------ DATA FOR THIS TASK ------
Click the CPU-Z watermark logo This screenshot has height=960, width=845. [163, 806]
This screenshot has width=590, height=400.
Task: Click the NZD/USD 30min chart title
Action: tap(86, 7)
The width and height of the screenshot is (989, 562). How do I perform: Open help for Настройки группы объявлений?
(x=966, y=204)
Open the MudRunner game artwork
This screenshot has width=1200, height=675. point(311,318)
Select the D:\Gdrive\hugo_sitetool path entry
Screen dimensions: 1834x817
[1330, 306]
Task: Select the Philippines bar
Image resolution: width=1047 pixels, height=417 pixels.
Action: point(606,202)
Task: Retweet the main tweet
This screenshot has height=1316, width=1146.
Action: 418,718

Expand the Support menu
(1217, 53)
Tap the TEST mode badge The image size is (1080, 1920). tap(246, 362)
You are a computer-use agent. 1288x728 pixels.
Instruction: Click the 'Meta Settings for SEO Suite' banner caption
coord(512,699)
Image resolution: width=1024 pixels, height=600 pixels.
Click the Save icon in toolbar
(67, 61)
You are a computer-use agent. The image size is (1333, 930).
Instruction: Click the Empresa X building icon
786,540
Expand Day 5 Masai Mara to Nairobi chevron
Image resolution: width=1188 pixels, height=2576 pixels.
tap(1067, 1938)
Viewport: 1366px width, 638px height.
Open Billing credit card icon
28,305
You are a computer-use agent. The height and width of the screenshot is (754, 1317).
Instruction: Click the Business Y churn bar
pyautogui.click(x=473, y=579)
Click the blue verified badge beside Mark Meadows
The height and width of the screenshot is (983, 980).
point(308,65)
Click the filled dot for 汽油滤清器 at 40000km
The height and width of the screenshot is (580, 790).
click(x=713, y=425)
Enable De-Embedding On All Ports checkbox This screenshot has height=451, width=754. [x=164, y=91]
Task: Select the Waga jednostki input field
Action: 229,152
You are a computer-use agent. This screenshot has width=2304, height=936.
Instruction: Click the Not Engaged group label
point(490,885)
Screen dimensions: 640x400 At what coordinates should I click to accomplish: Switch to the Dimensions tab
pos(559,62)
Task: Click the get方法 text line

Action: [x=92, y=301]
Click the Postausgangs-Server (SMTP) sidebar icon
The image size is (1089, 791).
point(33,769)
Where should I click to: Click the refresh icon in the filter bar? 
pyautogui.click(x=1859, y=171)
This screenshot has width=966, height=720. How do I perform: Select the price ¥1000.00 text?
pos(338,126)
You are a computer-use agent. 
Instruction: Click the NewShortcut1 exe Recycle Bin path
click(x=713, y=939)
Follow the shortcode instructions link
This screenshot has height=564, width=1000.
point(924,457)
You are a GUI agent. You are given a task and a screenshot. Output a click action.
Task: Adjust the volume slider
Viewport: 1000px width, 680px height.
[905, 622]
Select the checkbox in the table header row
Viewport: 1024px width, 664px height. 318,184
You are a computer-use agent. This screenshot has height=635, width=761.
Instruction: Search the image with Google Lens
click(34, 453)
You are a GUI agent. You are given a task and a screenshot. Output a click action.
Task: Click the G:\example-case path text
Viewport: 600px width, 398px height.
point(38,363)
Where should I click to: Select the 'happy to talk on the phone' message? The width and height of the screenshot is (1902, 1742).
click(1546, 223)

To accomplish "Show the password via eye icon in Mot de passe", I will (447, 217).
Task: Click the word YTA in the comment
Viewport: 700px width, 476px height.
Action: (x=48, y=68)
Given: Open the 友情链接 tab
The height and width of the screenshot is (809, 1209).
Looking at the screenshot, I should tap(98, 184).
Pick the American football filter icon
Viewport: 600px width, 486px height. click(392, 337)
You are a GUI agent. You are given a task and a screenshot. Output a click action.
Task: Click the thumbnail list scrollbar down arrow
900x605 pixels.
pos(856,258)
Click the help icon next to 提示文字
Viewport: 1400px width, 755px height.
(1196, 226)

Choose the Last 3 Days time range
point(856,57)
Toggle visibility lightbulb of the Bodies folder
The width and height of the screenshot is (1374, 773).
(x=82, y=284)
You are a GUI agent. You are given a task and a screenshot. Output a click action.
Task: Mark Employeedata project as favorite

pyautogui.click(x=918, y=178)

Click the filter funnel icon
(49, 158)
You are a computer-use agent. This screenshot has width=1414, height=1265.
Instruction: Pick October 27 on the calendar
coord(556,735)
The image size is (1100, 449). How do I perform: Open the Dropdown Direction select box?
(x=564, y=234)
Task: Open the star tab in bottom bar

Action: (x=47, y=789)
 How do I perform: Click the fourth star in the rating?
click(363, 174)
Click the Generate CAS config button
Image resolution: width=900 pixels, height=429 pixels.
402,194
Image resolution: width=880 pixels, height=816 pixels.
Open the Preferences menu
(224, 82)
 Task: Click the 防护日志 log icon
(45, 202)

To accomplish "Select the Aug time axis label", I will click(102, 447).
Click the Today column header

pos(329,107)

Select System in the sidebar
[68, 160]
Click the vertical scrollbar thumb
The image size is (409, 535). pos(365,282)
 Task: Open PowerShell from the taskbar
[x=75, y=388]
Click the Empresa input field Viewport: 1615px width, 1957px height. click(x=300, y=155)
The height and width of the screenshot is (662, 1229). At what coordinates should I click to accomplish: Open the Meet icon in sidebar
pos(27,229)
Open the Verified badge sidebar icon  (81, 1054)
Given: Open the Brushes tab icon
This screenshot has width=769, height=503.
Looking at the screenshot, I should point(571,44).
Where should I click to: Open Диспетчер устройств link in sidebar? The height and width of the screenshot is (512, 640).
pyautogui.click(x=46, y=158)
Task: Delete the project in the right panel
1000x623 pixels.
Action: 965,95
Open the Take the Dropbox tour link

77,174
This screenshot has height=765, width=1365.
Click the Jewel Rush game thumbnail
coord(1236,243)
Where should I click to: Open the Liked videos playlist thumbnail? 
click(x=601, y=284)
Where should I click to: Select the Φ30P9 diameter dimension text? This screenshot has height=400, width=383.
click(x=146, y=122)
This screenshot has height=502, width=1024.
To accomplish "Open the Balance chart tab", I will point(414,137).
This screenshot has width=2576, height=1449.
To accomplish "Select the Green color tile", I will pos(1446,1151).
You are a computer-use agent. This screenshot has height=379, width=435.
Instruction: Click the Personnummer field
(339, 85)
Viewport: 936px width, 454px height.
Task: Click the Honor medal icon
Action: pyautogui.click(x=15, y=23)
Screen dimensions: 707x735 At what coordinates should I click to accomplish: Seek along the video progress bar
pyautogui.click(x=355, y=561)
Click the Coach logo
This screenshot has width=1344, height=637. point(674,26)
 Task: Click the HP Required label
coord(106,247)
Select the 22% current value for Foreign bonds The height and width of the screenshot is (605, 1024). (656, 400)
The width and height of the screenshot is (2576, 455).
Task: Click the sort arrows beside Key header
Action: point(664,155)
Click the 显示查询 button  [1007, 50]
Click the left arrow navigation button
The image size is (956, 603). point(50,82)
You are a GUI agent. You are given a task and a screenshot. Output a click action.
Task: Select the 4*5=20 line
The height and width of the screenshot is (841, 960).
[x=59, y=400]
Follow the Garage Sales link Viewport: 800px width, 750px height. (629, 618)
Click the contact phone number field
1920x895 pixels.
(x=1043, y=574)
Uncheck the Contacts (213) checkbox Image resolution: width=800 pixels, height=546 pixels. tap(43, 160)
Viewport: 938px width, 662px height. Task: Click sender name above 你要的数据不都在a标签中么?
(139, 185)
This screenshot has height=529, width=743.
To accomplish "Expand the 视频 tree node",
------
Print the data again exactly.

Click the CPU-Z watermark logo This screenshot has height=960, width=845. [163, 806]
This screenshot has width=590, height=400.
Task: Click the NZD/USD 30min chart title
Action: tap(86, 7)
The width and height of the screenshot is (989, 562). How do I perform: Open help for Настройки группы объявлений?
(x=966, y=204)
Open the MudRunner game artwork
This screenshot has width=1200, height=675. point(311,318)
Select the D:\Gdrive\hugo_sitetool path entry
Screen dimensions: 1834x817
[1330, 306]
Task: Select the Philippines bar
Image resolution: width=1047 pixels, height=417 pixels.
Action: point(606,202)
Task: Retweet the main tweet
This screenshot has height=1316, width=1146.
Action: 418,718

Expand the Support menu
(1217, 53)
Tap the TEST mode badge The image size is (1080, 1920). tap(246, 362)
You are a computer-use agent. 1288x728 pixels.
Instruction: Click the 'Meta Settings for SEO Suite' banner caption
coord(512,699)
Image resolution: width=1024 pixels, height=600 pixels.
Click the Save icon in toolbar
(67, 61)
You are a computer-use agent. The image size is (1333, 930).
Instruction: Click the Empresa X building icon
786,540
Expand Day 5 Masai Mara to Nairobi chevron
Image resolution: width=1188 pixels, height=2576 pixels.
tap(1067, 1938)
Viewport: 1366px width, 638px height.
Open Billing credit card icon
28,305
You are a computer-use agent. The height and width of the screenshot is (754, 1317).
Instruction: Click the Business Y churn bar
pyautogui.click(x=473, y=579)
Click the blue verified badge beside Mark Meadows
The height and width of the screenshot is (983, 980).
point(308,65)
Click the filled dot for 汽油滤清器 at 40000km
The height and width of the screenshot is (580, 790).
click(x=713, y=425)
Enable De-Embedding On All Ports checkbox This screenshot has height=451, width=754. [x=164, y=91]
Task: Select the Waga jednostki input field
Action: 229,152
You are a computer-use agent. This screenshot has width=2304, height=936.
Instruction: Click the Not Engaged group label
point(490,885)
Screen dimensions: 640x400 At what coordinates should I click to accomplish: Switch to the Dimensions tab
pos(559,62)
Task: Click the get方法 text line

Action: [x=92, y=301]
Click the Postausgangs-Server (SMTP) sidebar icon
The image size is (1089, 791).
point(33,769)
Where should I click to: Click the refresh icon in the filter bar? 
pyautogui.click(x=1859, y=171)
This screenshot has width=966, height=720. How do I perform: Select the price ¥1000.00 text?
pos(338,126)
You are a computer-use agent. 
Instruction: Click the NewShortcut1 exe Recycle Bin path
click(x=713, y=939)
Follow the shortcode instructions link
This screenshot has height=564, width=1000.
point(924,457)
You are a GUI agent. You are given a task and a screenshot. Output a click action.
Task: Adjust the volume slider
Viewport: 1000px width, 680px height.
[905, 622]
Select the checkbox in the table header row
Viewport: 1024px width, 664px height. 318,184
You are a computer-use agent. This screenshot has height=635, width=761.
Instruction: Search the image with Google Lens
click(34, 453)
You are a GUI agent. You are given a task and a screenshot. Output a click action.
Task: Click the G:\example-case path text
Viewport: 600px width, 398px height.
point(38,363)
Where should I click to: Select the 'happy to talk on the phone' message? The width and height of the screenshot is (1902, 1742).
click(1546, 223)

To accomplish "Show the password via eye icon in Mot de passe", I will (447, 217).
Task: Click the word YTA in the comment
Viewport: 700px width, 476px height.
Action: (x=48, y=68)
Given: Open the 友情链接 tab
The height and width of the screenshot is (809, 1209).
Looking at the screenshot, I should tap(98, 184).
Pick the American football filter icon
Viewport: 600px width, 486px height. click(392, 337)
You are a GUI agent. You are given a task and a screenshot. Output a click action.
Task: Click the thumbnail list scrollbar down arrow
900x605 pixels.
pos(856,258)
Click the help icon next to 提示文字
Viewport: 1400px width, 755px height.
(1196, 226)

Choose the Last 3 Days time range
point(856,57)
Toggle visibility lightbulb of the Bodies folder
The width and height of the screenshot is (1374, 773).
(x=82, y=284)
You are a GUI agent. You are given a task and a screenshot. Output a click action.
Task: Mark Employeedata project as favorite

pyautogui.click(x=918, y=178)

Click the filter funnel icon
(49, 158)
You are a computer-use agent. This screenshot has width=1414, height=1265.
Instruction: Pick October 27 on the calendar
coord(556,735)
The image size is (1100, 449). How do I perform: Open the Dropdown Direction select box?
(x=564, y=234)
Task: Open the star tab in bottom bar

Action: (x=47, y=789)
 How do I perform: Click the fourth star in the rating?
click(363, 174)
Click the Generate CAS config button
Image resolution: width=900 pixels, height=429 pixels.
402,194
Image resolution: width=880 pixels, height=816 pixels.
Open the Preferences menu
(224, 82)
 Task: Click the 防护日志 log icon
(45, 202)

To accomplish "Select the Aug time axis label", I will click(102, 447).
Click the Today column header

pos(329,107)

Select System in the sidebar
[68, 160]
Click the vertical scrollbar thumb
The image size is (409, 535). pos(365,282)
 Task: Open PowerShell from the taskbar
[x=75, y=388]
Click the Empresa input field Viewport: 1615px width, 1957px height. click(x=300, y=155)
The height and width of the screenshot is (662, 1229). At what coordinates should I click to accomplish: Open the Meet icon in sidebar
pos(27,229)
Open the Verified badge sidebar icon  (81, 1054)
Given: Open the Brushes tab icon
This screenshot has width=769, height=503.
Looking at the screenshot, I should point(571,44).
Where should I click to: Open Диспетчер устройств link in sidebar? The height and width of the screenshot is (512, 640).
pyautogui.click(x=46, y=158)
Task: Delete the project in the right panel
1000x623 pixels.
Action: 965,95
Open the Take the Dropbox tour link

77,174
This screenshot has height=765, width=1365.
Click the Jewel Rush game thumbnail
coord(1236,243)
Where should I click to: Open the Liked videos playlist thumbnail? 
click(x=601, y=284)
Where should I click to: Select the Φ30P9 diameter dimension text? This screenshot has height=400, width=383.
click(x=146, y=122)
This screenshot has height=502, width=1024.
To accomplish "Open the Balance chart tab", I will point(414,137).
This screenshot has width=2576, height=1449.
To accomplish "Select the Green color tile", I will pos(1446,1151).
You are a computer-use agent. This screenshot has height=379, width=435.
Instruction: Click the Personnummer field
(339, 85)
Viewport: 936px width, 454px height.
Task: Click the Honor medal icon
Action: pyautogui.click(x=15, y=23)
Screen dimensions: 707x735 At what coordinates should I click to accomplish: Seek along the video progress bar
pyautogui.click(x=355, y=561)
Click the Coach logo
This screenshot has width=1344, height=637. point(674,26)
 Task: Click the HP Required label
coord(106,247)
Select the 22% current value for Foreign bonds The height and width of the screenshot is (605, 1024). (656, 400)
The width and height of the screenshot is (2576, 455).
Task: Click the sort arrows beside Key header
Action: point(664,155)
Click the 显示查询 button  [1007, 50]
Click the left arrow navigation button
The image size is (956, 603). point(50,82)
You are a GUI agent. You are given a task and a screenshot. Output a click action.
Task: Select the 4*5=20 line
The height and width of the screenshot is (841, 960).
[x=59, y=400]
Follow the Garage Sales link Viewport: 800px width, 750px height. (629, 618)
Click the contact phone number field
1920x895 pixels.
(x=1043, y=574)
Uncheck the Contacts (213) checkbox Image resolution: width=800 pixels, height=546 pixels. tap(43, 160)
Viewport: 938px width, 662px height. Task: Click sender name above 你要的数据不都在a标签中么?
(139, 185)
This screenshot has height=529, width=743.
To accomplish "Expand the 视频 tree node",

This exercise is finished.